Data records |
-.-.-

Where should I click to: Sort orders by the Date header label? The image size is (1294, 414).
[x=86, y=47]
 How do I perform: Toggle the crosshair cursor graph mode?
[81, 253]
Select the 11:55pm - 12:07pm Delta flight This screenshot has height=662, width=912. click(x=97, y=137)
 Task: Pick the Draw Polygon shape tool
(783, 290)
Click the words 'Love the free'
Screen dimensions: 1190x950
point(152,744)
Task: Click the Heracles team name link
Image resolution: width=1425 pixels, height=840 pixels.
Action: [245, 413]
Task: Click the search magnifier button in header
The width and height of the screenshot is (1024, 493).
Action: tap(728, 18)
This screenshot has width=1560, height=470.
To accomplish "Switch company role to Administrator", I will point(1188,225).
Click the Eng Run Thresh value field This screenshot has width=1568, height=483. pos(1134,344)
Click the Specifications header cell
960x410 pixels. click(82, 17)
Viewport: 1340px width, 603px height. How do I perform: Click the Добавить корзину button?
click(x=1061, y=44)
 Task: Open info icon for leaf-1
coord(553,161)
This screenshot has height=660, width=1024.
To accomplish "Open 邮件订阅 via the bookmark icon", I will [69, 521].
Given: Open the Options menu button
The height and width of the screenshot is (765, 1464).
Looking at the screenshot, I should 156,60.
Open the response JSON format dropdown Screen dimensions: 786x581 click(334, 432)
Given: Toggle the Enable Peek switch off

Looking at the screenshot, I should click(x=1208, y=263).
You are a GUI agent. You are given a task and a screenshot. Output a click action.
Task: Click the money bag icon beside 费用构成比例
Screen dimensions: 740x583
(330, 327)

-.-.-

Your instructions |
What lines above mention "This"? Copy each one.

Finished task |
Select the 11:55pm - 12:07pm Delta flight This screenshot has height=662, width=912. click(x=97, y=137)
This screenshot has width=1560, height=470.
Click the Eng Run Thresh value field This screenshot has width=1568, height=483. pos(1134,344)
This screenshot has height=660, width=1024.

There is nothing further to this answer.